Since the coalition government introduced austerity in 2010, Oldham council has had £208 million removed from its budget. It is the sixth-most cut council in the country.
The council has been forced to make difficult decisions around which services to reduce, with options limited by the large number of statutory services that have to be provided.
One outcome has been a reduction in council-led youth services, with an increasing reliance on community-led provision.
GM Police has seen budget cuts of £180 million over recent years, reducing officer numbers by 2,000 as well as 1,000 other staff.
The Problem – for communities
While levels of employment remain high, in-work poverty is increasing and many families are struggling.
Oldham’s communities remain strong, but we are not immune to national patterns of rising crime, tension, and a sense that the future is not as bright for young people as it was for previous generations.
Knife crime may not be prominent in Oldham, but concern about young people carrying weapons is high (particularly amongst young people themselves).
The changing nature of crime (such as cyber-crime) also creates new pressures on residents and the already stretched Greater Manchester Police.
Holding community consultations to understand the sources of anti-social behaviour and tension between groups, creating collectively owned solutions.

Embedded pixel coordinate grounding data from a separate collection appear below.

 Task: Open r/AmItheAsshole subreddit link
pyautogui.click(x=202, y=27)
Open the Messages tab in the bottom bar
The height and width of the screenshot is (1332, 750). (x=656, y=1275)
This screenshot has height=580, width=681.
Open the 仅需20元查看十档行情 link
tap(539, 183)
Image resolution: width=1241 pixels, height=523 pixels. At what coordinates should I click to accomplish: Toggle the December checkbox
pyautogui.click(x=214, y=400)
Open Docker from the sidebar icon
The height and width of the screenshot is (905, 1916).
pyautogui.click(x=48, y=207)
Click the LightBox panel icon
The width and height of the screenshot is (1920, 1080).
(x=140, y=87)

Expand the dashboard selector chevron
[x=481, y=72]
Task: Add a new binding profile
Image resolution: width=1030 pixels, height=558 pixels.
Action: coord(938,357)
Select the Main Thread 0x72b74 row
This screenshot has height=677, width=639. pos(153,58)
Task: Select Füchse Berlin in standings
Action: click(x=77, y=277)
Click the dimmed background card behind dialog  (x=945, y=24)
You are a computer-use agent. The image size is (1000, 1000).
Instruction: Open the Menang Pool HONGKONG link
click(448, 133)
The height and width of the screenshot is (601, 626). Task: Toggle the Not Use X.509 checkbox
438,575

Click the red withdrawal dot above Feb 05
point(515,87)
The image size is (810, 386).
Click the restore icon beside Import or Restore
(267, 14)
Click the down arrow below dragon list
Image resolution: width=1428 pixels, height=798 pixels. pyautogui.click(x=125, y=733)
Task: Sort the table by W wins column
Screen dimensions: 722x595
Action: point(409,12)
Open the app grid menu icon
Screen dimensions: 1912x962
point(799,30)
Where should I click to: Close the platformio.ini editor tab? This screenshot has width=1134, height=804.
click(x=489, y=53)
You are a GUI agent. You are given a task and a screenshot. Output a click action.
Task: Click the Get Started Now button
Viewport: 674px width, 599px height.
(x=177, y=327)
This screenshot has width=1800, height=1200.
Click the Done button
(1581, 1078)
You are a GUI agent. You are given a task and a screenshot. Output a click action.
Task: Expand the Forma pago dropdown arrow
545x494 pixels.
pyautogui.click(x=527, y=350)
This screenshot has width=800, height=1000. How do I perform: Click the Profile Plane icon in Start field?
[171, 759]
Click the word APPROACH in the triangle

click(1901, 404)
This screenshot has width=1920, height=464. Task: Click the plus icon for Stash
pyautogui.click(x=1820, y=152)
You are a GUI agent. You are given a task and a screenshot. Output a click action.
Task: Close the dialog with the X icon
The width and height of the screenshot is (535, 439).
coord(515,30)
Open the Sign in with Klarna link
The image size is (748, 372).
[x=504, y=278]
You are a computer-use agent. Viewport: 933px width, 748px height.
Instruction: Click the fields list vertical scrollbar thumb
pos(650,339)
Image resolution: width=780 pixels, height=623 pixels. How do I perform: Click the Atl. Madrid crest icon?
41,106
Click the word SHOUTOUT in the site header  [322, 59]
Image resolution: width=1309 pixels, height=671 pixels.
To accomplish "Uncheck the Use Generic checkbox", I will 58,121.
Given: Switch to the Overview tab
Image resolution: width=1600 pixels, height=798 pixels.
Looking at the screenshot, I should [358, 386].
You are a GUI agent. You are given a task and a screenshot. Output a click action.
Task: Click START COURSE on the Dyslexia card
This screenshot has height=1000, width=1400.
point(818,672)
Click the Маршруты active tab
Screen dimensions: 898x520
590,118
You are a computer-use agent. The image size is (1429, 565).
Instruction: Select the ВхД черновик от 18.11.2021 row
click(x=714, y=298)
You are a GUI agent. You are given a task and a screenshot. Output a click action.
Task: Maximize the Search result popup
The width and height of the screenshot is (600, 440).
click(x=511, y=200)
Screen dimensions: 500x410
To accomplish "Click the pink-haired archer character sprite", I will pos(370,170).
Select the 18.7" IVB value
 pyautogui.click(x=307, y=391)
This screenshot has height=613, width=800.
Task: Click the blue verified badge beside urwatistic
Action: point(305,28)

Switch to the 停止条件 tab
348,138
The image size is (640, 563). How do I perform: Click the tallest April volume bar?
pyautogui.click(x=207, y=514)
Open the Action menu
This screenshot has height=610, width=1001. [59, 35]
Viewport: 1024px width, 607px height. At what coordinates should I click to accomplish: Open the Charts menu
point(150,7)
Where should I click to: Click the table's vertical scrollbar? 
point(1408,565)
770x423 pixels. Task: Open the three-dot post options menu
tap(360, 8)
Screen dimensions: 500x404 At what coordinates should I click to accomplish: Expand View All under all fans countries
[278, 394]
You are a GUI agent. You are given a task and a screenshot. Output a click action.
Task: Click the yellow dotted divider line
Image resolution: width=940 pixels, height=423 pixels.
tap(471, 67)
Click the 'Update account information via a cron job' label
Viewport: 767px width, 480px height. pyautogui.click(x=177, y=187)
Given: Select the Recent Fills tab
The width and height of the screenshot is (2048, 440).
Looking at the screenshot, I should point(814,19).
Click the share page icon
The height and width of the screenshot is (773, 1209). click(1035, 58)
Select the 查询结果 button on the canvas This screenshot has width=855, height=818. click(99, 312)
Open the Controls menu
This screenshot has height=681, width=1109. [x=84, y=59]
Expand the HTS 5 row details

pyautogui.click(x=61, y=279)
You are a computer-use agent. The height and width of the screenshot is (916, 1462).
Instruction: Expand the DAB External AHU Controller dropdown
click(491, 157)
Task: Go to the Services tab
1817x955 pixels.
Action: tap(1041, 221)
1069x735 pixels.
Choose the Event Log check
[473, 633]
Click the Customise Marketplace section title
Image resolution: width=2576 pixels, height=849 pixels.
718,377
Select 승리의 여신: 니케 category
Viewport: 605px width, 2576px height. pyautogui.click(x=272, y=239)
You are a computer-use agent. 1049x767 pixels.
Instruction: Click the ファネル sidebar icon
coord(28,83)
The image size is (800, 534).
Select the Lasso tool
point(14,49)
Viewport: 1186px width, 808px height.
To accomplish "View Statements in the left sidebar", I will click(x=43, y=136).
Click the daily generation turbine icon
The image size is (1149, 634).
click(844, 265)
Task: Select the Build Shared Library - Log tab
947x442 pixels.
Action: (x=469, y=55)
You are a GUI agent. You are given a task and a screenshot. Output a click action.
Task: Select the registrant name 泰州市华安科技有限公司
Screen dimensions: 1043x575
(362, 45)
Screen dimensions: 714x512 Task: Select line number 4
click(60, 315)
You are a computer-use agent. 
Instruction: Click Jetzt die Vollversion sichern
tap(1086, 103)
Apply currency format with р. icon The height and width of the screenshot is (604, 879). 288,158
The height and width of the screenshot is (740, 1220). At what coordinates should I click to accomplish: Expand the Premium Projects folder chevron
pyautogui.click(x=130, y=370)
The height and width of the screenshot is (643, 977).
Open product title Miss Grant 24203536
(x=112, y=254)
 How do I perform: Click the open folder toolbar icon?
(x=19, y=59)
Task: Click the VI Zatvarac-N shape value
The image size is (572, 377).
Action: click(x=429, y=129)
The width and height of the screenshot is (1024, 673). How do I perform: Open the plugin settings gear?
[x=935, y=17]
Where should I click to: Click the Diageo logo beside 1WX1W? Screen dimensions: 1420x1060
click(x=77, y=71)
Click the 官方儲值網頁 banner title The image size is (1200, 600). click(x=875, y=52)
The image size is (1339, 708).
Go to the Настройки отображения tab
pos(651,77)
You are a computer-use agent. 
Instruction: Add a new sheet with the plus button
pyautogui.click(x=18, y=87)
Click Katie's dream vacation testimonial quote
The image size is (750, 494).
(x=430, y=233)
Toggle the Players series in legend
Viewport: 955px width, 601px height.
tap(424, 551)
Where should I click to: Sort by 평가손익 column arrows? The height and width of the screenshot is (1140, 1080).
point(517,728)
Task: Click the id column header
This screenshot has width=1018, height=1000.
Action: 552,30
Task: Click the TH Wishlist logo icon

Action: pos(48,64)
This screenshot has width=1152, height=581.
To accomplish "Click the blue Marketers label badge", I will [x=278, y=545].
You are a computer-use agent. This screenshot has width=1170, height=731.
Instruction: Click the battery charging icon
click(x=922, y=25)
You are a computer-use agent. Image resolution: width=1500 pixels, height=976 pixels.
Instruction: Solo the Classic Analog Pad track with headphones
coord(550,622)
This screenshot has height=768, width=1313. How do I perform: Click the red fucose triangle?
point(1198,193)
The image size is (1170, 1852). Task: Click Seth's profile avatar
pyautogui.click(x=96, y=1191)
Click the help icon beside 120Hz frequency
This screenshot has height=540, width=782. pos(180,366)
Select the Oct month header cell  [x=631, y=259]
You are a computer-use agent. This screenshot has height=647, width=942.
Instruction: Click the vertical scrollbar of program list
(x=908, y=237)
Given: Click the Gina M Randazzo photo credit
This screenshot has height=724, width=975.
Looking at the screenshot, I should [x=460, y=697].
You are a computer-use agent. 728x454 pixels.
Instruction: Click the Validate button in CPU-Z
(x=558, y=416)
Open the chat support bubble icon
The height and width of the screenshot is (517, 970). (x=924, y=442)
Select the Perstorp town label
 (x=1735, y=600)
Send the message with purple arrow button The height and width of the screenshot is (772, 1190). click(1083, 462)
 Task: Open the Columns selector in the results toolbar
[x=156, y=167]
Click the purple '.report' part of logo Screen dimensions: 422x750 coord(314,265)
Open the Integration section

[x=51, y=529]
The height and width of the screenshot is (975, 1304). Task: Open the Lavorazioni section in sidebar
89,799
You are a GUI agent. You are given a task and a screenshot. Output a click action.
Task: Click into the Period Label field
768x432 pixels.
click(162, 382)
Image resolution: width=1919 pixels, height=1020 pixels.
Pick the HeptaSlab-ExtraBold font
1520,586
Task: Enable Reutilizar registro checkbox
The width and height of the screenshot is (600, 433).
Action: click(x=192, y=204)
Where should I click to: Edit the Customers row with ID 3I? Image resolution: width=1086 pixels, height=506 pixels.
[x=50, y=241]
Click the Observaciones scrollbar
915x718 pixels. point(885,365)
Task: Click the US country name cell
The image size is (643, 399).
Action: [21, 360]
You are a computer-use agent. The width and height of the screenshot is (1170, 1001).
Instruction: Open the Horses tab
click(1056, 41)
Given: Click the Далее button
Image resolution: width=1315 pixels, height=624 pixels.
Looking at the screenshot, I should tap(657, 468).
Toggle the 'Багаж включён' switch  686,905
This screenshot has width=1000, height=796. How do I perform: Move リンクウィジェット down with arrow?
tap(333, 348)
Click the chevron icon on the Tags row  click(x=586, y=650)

Campaigning for improvements to 101 services, and investment in officers focused on community policing. A long-term, sustainable solution needs to be found for police funding, but while the GM police precept is used to cover shortfalls it must be directed towards frontline services.
Advocating for greater investment in our young people, from the council and other organisations in the borough, building a network of support and opportunity. Young people should be at the heart of decision making across the borough, and particularly on issues like youth services that affect them so directly.